次の時代を担うのは、しなやかさを持つ女性。上から下へトップダウンのピラミッド型のリーダーではなく、プロジェクトごとのリーダーがファシリテーターするぐらいの感覚が現代のリーダーシップとしてはいいと思います。自分のプロジェクトでも若い人に命令することは、ほとんどないんですよ。私を含め、全員で分担してプロジェクトを動かしています。

20才の子どもを持つ母親でもある加藤さん。環境に負担をかけない食を心がけ、心豊かに楽しく暮らしながら、地球や社会の美しさも守りたいと考えている。

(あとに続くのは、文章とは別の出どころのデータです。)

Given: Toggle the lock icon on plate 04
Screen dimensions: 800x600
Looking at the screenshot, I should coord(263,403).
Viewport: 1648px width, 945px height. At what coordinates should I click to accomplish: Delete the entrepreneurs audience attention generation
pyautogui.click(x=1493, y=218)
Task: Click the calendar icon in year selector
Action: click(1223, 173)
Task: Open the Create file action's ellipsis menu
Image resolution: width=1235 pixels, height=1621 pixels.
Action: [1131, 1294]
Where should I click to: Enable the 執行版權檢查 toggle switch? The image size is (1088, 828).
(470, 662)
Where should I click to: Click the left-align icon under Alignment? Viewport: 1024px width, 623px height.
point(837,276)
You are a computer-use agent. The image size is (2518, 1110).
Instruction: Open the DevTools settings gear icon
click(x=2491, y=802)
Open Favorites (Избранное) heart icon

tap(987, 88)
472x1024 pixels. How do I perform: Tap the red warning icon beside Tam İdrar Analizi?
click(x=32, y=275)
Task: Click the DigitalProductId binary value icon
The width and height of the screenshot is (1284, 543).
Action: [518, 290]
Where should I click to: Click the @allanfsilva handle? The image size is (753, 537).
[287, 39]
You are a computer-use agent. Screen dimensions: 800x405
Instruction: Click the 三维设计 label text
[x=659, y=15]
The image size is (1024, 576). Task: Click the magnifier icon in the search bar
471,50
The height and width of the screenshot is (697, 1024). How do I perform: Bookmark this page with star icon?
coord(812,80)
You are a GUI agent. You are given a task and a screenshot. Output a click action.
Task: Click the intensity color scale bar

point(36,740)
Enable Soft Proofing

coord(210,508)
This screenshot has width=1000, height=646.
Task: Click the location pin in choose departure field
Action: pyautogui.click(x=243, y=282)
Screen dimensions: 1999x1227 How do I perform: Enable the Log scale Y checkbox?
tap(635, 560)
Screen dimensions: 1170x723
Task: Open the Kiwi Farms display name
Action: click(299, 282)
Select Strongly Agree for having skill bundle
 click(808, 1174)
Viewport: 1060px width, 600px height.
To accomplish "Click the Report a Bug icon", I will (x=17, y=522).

日本の女性の働き方に関して、これから海外の方々の力も借りて、少しずつ変えていきたいと思っています。社会が変わるためには、みんなで団結する必要があります。2024年からスタートし女性パティシエの働き方を考える「Think Me」のシンポジウムでは、その場しのぎの不満や愚痴に終わらないよう、みんなで行動に移すよう促しています。自分たちが考える理想を話し合おうという前向きなもの。そうして共通の理想を見つけ出したら、引き上げたいと思います。賛同してくださる方も多いでしょうし、少しずつ前進していかなくてはならないです。パティシエは人を幸せにできる仕事だから、これからも誰かの役に立ちたいと思います。